(Records from a pointing dataset)
──────

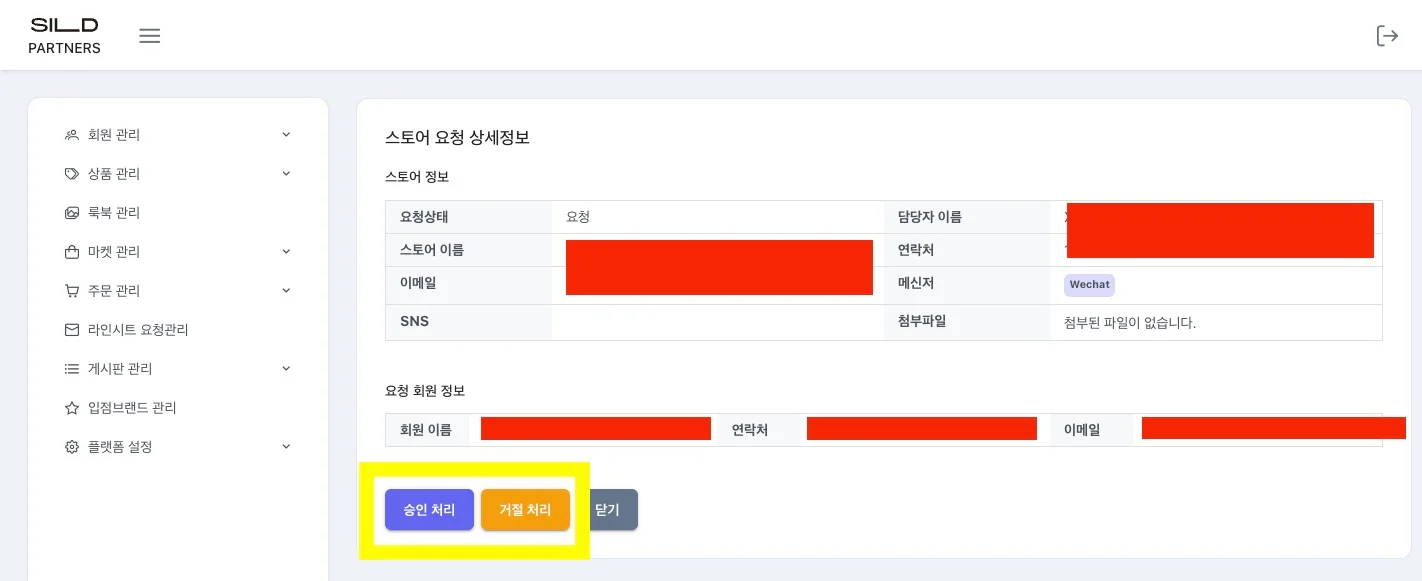The height and width of the screenshot is (581, 1422).
Task: Click the members icon beside 회원 관리
Action: point(72,135)
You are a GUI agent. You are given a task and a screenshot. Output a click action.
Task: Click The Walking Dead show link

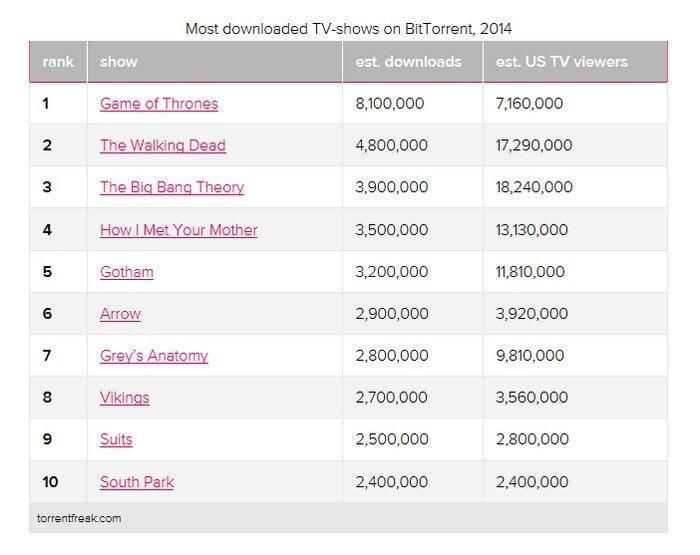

──────

> _Stated exercise_:
Rewrite all the records above, substituting "interface agent" for every "GUI agent" and leaving everything else unchanged. Omit the pictures from your answer.

> _The response_:
The height and width of the screenshot is (581, 1422).
Task: Click the members icon beside 회원 관리
Action: point(72,135)
You are a interface agent. You are given a task and a screenshot. Output a click action.
Task: Click The Walking Dead show link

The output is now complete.